The death and arson threats came by phone and in social media, members of leading Haitian lesbian, gay, bisexual, transgender group Kouraj said. Kouraj also said it would close its offices for a week for security reasons.
A senator added to the pressure to cancel the Massimadi festival, saying it would promote homosexuality and that impoverished Haiti had other priorities.
“We are very worried about the security of the members of the (LGBT) community who live in this country,” said Charlot Jeudy, president of Kouraj.
"It's a blow of intolerance," Jeudy said.
Kouraj announced the festival had been postponed.

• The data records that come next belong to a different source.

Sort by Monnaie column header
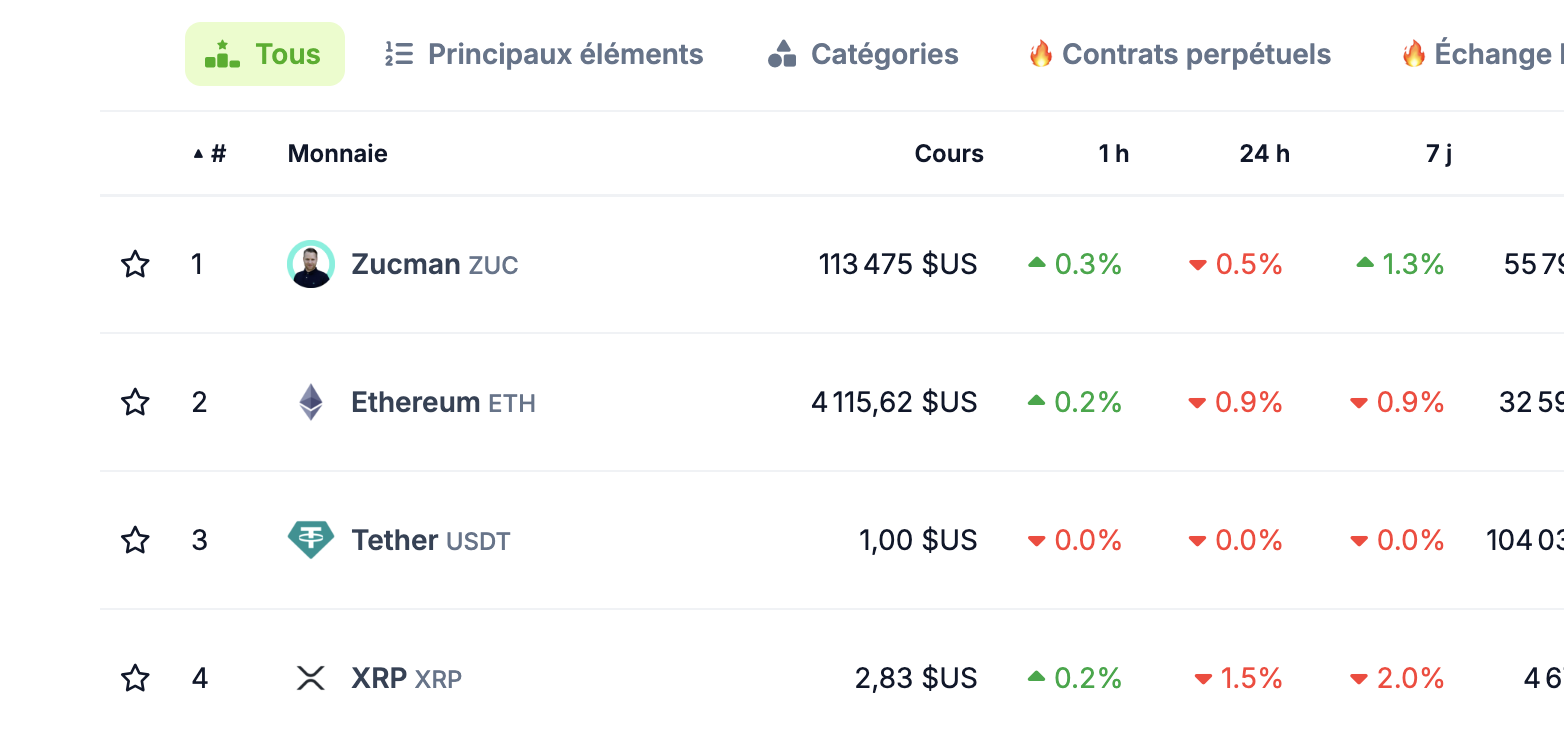This screenshot has width=1564, height=738. 337,154
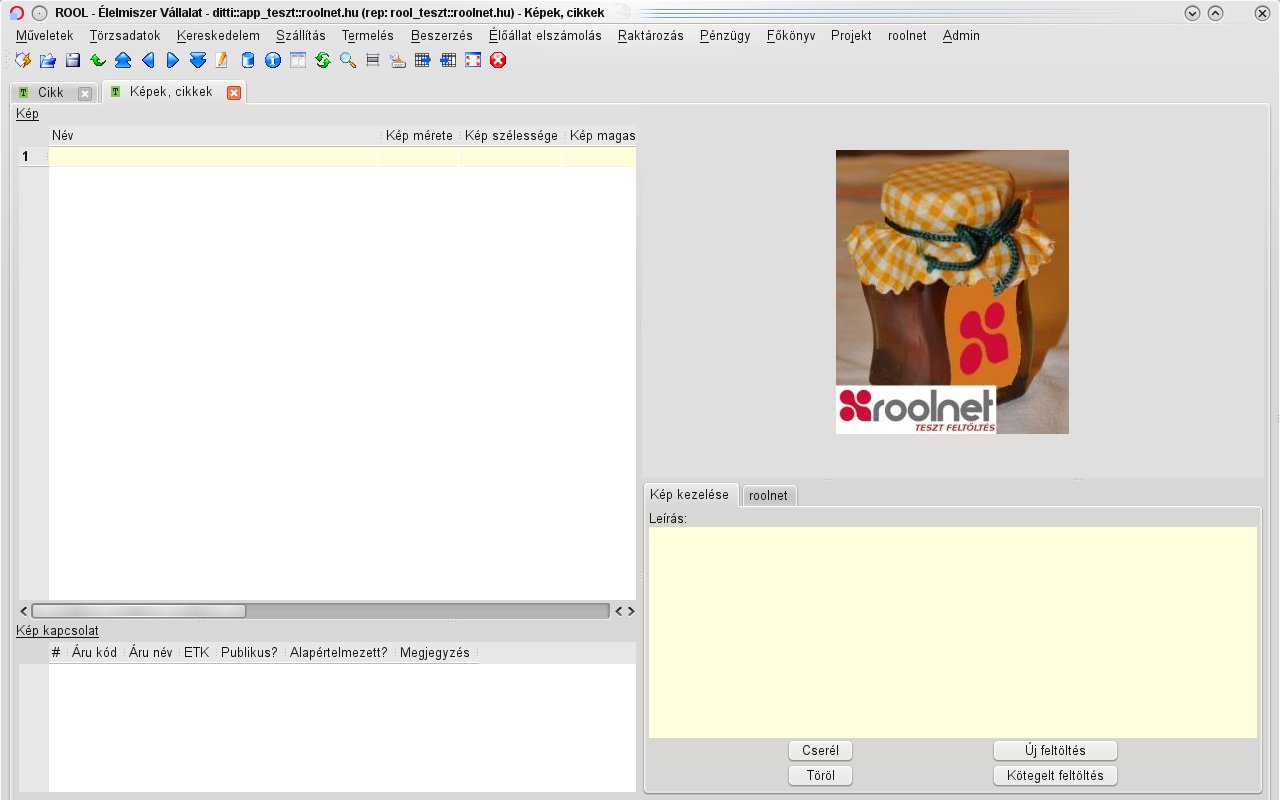Image resolution: width=1280 pixels, height=800 pixels.
Task: Open the Kereskedelem menu
Action: [218, 36]
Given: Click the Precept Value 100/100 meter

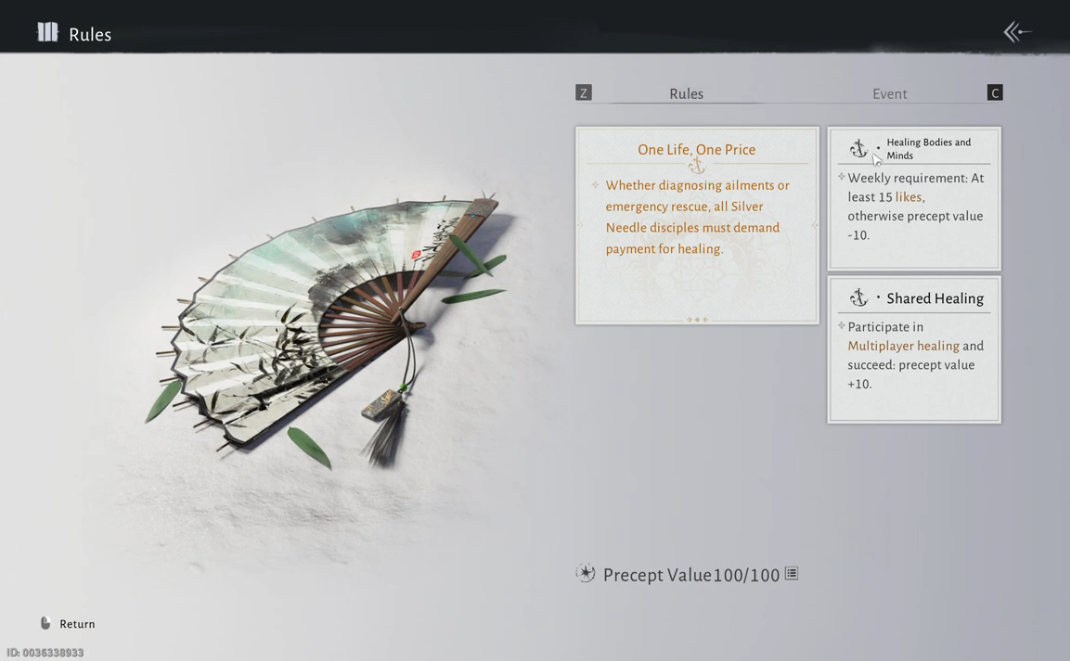Looking at the screenshot, I should coord(691,575).
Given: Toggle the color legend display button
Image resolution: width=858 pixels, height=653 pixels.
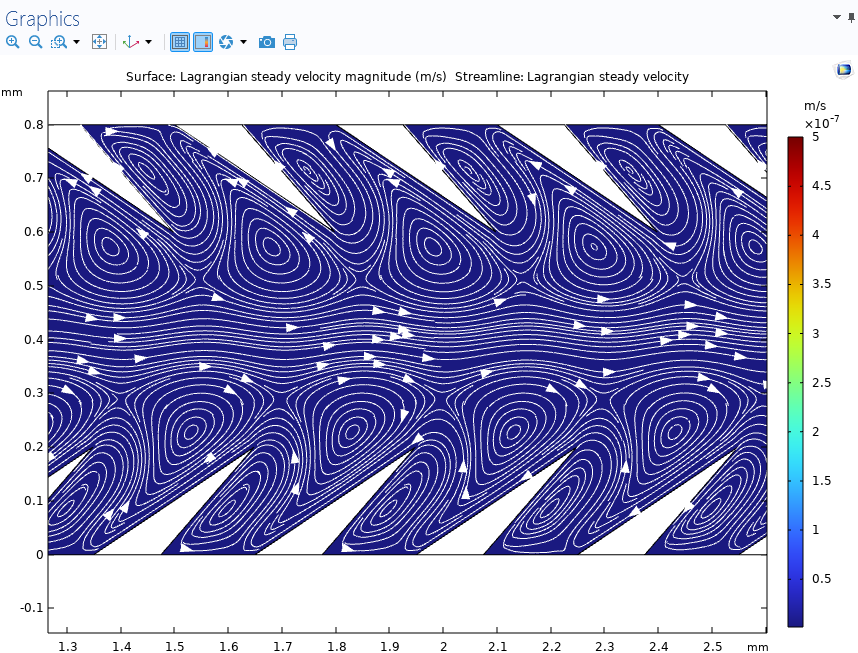Looking at the screenshot, I should pos(203,42).
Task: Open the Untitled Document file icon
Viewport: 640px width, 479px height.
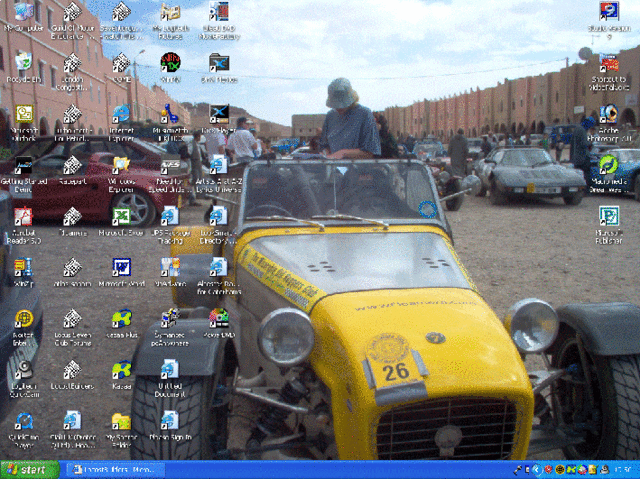Action: (170, 370)
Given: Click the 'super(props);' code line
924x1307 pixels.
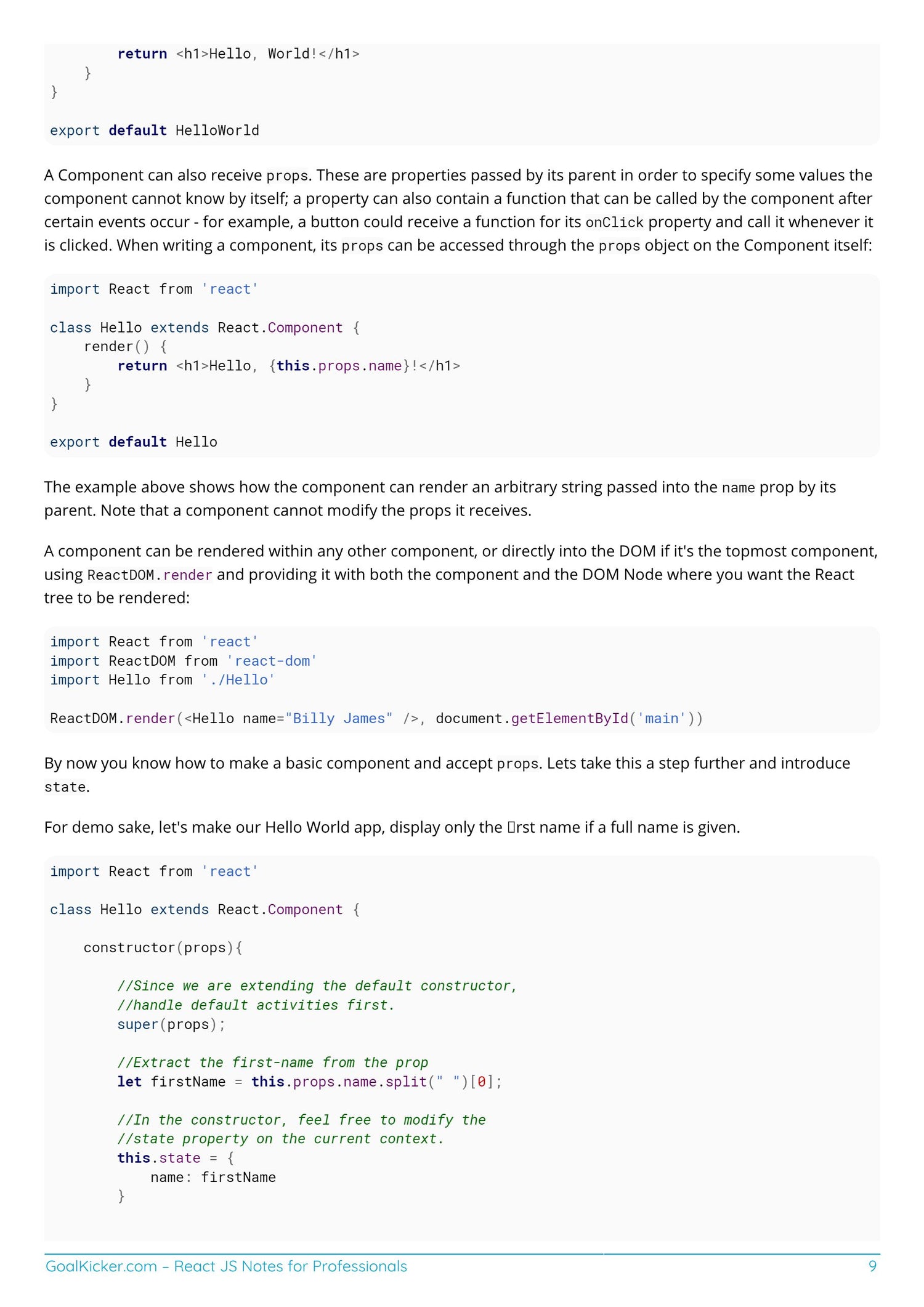Looking at the screenshot, I should pos(171,1024).
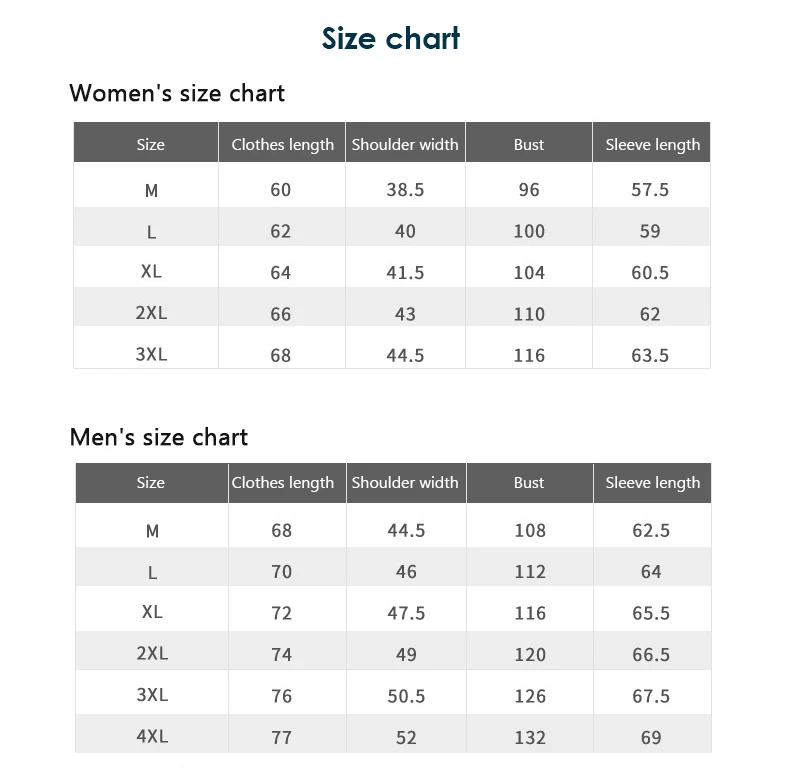Select the women's 3XL size cell

[x=151, y=354]
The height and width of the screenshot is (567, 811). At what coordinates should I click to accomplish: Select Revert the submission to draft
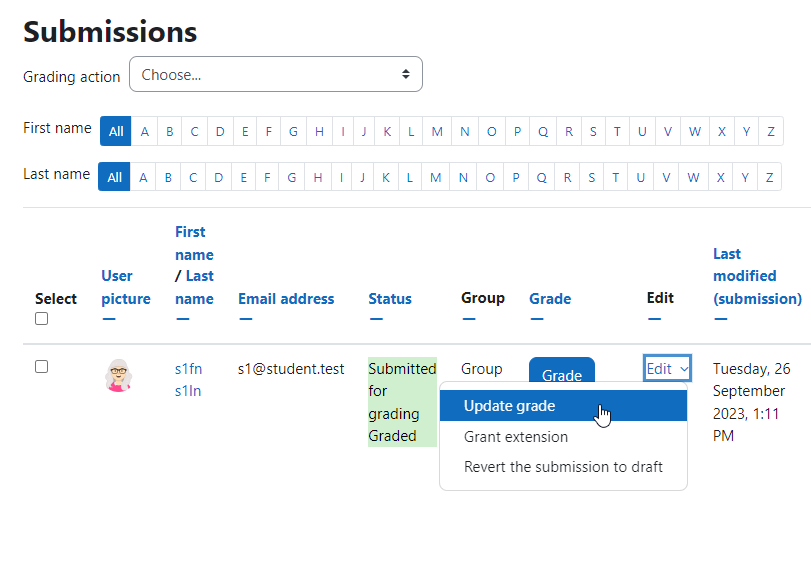click(563, 467)
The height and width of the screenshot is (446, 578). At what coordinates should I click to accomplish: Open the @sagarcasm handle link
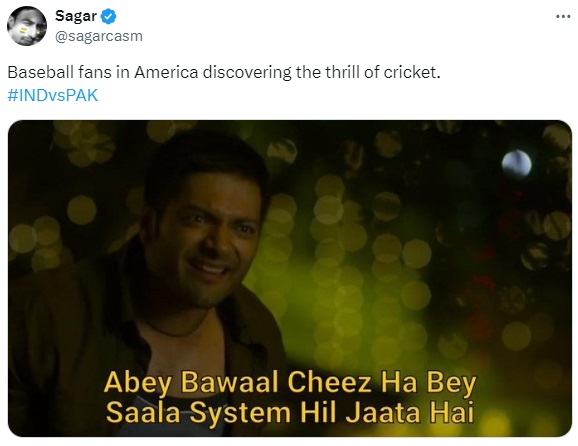point(99,36)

Jeudy said a new date had not been set, after police commissioner Jean Danton Leger ordered the festival be called off on moral grounds.
The art and film festival, which has also been held in Brussels and Montreal, was intended to raise awareness against homophobia in African and Caribbean communities.
Sen. Jean Renel Senatus said on his Facebook page the festival posed "great danger" to Haitian families and congratulated one of the hosts of the festival for pulling out, saying the money saved should be spent on school education.
Human rights organizations say physical and verbal attacks against members of the lesbian, gay, bisexual, transgender and intersexual community regularly go unpunished and that politicians make homophobic comments during electoral campaigns.
One threat on Facebook said Jeudy and his staff should "commit suicide."
A Kouraj staffer who wanted to remain anonymous said the group feared violence after the cancellation.
"We know the Haitian reality," she said.